Can Inflatable Poles Make Better Tents?

Can Inflatable Poles Make Better Tents?

Replacing their rigid predecessors, inflatable poles offer advantages like ease of setup — you just pump them up — and increased strength. Disadvantages are weight and complication. Worth it? We spent a week living in an inflatable tent to find out.

Pictured above is the Heimplanet Mavericks tent, built to resist 190km/h winds thanks to its inflatable, geodesic dome structure.

Inflatable tent poles first hit the camping world at the beginning of the decade, with small companies like Heimplanet using them to launch radical-looking designs and a new brand. High-end equipment maker Nemo quickly adopted the technology for some of its minimalist backpacking shelters.

Can Inflatable Poles Make Better Tents?

Why would you want an inflatable pole? According to Nemo, “The advantages of [inflatable tent poles] include faster and easier setup, greater strength and wind resistance, easy and reliable repair in the field, smaller pack size and the ability to bend without breaking.”

The disadvantages are weight and the need to carry a pump.

Can Inflatable Poles Make Better Tents?

Regardless of manufacturer, inflatable poles seem to all be constructed of a TPU “inner tube” (just like on your bicycle) housed inside a thick, sturdy polyester sheath. That sheath protects the inner tube from punctures and abrasion and also adds some stiffness to the structure when inflated. The design also requires valves, Velcro pads to hold the feet of the beams in place and some sort of pump to blow the poles up. Typically inflated at 6-9psi, that pump really is necessary, human lungs struggle to easily inflate anything beyond 2.5psi. All that stuff adds weight compared to the simplicity of traditional aluminium, fibreglass or carbon fibre poles. Nemo’s inflatable 2P Morpho Elite tent is nearly double the weight of its rigid pole counterparts, despite its expensive, $US600 price tag.

Most inflatable pole tents are not freestanding designs, meaning they require the tension of stakes or guy lines to stand up. That can limit the surfaces on and areas in which the tent can be used.

Can Inflatable Poles Make Better Tents?

When we visited Maui’s secretive east side a couple weeks ago, the girlfriend and I carried along a Kelty Airlift 4 tent ($US440) as part of our luxury car camping loadout. Its main advantage? Kelty claims total setup time is 60 seconds or less, far lower than the time required to setup similar, rigid pole structures and far simpler to accomplish for the kind of casual campers who typically employ such large, heavy family tents.

To setup the Airlift, you simply stake out all four corners, connect the included pump to the main X-beam tent structure and, five or six pumps later, the thing stands up on its own. The vestibule’s smaller u-beam requires only three or four pumps. I never managed all that in 60 seconds, but 90 seconds proved a reliable estimate, still far quicker and far simpler than the assembly required by equivalent tents. With the Airlift, the rain fly is stretched across the top of the poles and the inner tent (where you sleep) is hung from them. You don’t separate the two layers, so setup really is just a case of unrolling, staking and a few seconds of pumping.

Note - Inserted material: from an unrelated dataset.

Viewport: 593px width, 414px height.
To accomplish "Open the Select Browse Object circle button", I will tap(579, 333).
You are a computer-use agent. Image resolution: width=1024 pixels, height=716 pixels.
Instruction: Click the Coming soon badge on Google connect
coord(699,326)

You and I have both watched people in campgrounds struggle for half an hour or more with the assembly of traditional poles, rain flys and tent bodies. http://indefinitelywild.gizmodo.com/how-to-live-of…

Experienced campers, ease of use was less of a concern for Lara and I than the challenges imposed by Hana’s rough terrain and unpredictable weather. Spending a few nights on a secret black sand beach required that we access our site by climbing down a 30m cliff using an old frayed rope. The survivability of inflatable poles was driven home when I was able to simply throw the Kelty tent bag down the cliff, saving me an entire trip down the rope wearing the 18lbs package on my back.

Doubly so when, on the second night, a storm blew a thick, 6m long branch off a tree and onto the tent. Most rigid poles would likely have been damaged by the impact, but the inflatable design simply bent inwards a few feet, before springing back into shape and sloughing off the branch.

Should an inflatable pole be punctured, you simply patch it as you would with a bicycle inner tube: remove the protective polyester sheath, find the hole and affix an (included) patch. Wait a few minutes and you’re good to go again. Fixing a rigid pole requires sliding a metal “sheath” around the broken area of the pole or re-fitting the elastic cord that runs inside it.

Can Inflatable Poles Make Better Tents?

Here’s a good view of the Kelty’s inflatable pole. The TPU inner tube rides within that thick, sturdy polyester sheath. A control valve in the pump limits inflation to 7psi, ensuring long service life.

The last advantage is packability. Last week, I rode motorcycles through British Columbia (feature story coming soon) and brought along my smallest, lightest backpacking tent. Despite its diminutive proportions, the poles were still around a half-inch too long to fit in the bike’s hard cases, so I had to strap it to the passenger seat. With an inflatable tent, you’re free to stuff it and compress it into the most compact shape possible, as you would a sleeping bag. And, once it’s all wadded up, you don’t have to worry about applying torsion to any rigid poles. Most backpackers and other campers will be more worried about weight than they will about space, but for some specific applications like motorcycle camping or carry-on-only air travel, this will be an important advantage. Heck, we simply checked the Airlift 4 as its own, unprotected item of luggage on our flight to Maui, safe in the knowledge there were no breakable parts to be damaged by cack-handed baggage handlers.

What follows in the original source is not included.